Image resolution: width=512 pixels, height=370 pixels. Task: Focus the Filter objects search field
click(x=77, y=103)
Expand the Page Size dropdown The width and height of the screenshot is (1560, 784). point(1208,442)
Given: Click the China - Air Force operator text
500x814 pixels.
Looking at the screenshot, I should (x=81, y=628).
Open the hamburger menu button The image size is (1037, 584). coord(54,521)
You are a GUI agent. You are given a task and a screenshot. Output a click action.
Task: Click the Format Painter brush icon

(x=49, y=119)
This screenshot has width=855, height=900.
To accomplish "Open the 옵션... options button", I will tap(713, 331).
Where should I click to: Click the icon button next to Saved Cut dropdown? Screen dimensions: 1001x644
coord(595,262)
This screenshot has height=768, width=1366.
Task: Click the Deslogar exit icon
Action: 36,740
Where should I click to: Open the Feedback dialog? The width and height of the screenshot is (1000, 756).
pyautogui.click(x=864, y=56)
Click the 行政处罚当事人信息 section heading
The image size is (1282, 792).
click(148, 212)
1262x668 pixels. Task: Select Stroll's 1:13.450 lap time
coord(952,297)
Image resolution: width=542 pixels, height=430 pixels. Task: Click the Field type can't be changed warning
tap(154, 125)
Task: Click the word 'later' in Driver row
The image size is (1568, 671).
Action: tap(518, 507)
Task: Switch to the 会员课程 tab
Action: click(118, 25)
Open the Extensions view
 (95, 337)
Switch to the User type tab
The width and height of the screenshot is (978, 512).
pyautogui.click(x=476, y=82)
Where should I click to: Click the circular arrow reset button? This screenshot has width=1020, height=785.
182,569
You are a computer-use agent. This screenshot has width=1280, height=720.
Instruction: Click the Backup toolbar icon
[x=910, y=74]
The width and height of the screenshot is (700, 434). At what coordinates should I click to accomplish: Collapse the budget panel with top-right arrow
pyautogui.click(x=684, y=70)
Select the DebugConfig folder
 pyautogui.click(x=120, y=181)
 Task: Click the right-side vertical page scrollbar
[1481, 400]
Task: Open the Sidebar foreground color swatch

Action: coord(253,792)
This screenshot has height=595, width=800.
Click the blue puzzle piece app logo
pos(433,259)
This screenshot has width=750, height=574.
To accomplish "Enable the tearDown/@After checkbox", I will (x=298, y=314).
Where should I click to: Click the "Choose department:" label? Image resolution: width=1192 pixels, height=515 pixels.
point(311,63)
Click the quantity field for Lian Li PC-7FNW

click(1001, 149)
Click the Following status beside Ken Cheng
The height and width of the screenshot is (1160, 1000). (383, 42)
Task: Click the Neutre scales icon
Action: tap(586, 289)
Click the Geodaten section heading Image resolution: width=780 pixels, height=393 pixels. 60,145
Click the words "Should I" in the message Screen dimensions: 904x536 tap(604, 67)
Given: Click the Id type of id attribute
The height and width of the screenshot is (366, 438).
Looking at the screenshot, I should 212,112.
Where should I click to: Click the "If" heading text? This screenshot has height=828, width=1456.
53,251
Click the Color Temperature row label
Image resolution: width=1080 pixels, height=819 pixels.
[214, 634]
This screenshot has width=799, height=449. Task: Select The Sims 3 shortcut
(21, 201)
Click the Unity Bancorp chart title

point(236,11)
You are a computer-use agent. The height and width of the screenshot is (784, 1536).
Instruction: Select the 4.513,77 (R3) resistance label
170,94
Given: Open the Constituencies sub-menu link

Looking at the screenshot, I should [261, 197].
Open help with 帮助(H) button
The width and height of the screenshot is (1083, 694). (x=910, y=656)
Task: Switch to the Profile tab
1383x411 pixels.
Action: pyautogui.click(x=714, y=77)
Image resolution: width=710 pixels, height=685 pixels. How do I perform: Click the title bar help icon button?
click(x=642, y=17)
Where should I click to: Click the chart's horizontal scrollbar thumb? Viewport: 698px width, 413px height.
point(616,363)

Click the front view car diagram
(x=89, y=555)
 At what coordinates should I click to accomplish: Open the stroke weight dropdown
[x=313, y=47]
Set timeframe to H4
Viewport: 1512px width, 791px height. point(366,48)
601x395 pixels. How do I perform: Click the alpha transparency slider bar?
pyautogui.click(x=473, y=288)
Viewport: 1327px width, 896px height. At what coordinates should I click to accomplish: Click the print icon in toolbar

→ EXERCISE DIRECTIONS: Whenever the string "agent" occurs in a line of the entries above, copy that line.

→ EXERCISE RESPONSE:
You are a GUI agent. You are given a task and a screenshot. Output a click action.
You are a computer-use agent. This screenshot has width=1280, height=720.
You are a computer-use agent. The height and width of the screenshot is (784, 1536).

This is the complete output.